American literary scholar (1940–2020)

Charles Nicol (1940 - July 26, 2020) is known primarily as an expert on the life and works of author Vladimir Nabokov, and also wrote widely on fiction (particularly science fiction and detective fiction) and popular culture. He was a professor in the Department of English at Indiana State University.

==Academic and publishing history==

Nicol published on Nabokov since 1967. In 1970 he completed a PhD at Bowling Green State University with a dissertation on Vladimir Nabokov. He was elected president of the International Vladimir Nabokov Society twice (including as its first president).
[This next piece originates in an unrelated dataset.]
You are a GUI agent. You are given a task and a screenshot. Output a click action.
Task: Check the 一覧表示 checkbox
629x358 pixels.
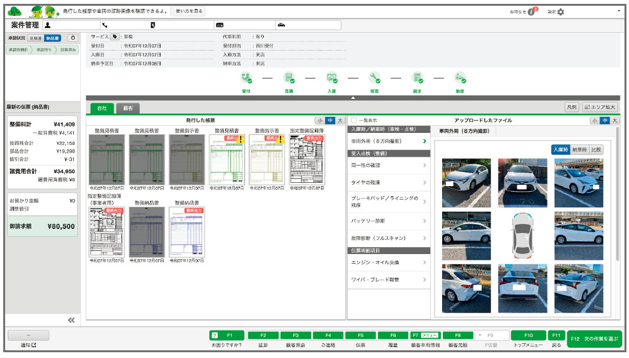click(x=354, y=120)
In 1984 he became a Fulbright senior lecturer.

He wrote for
The American Spectator,
The Atlantic,
The Baltimore Sun,
Bookletter,
The Chicago Tribune,
Harper's Magazine,
The Kansas City Star,
The National Review,
The New York Times,
The Saturday Review,
Science Fiction Studies,
and The Washington Post.

==Major works==
- J.E. Rivers and Charles Nicol, Nabokov's Fifth Arc: Nabokov and Others on His Life's Work (1982)
- Charles Nicol and Gennady Barabtarlo, A small alpine form: studies in Nabokov's short fiction (1993)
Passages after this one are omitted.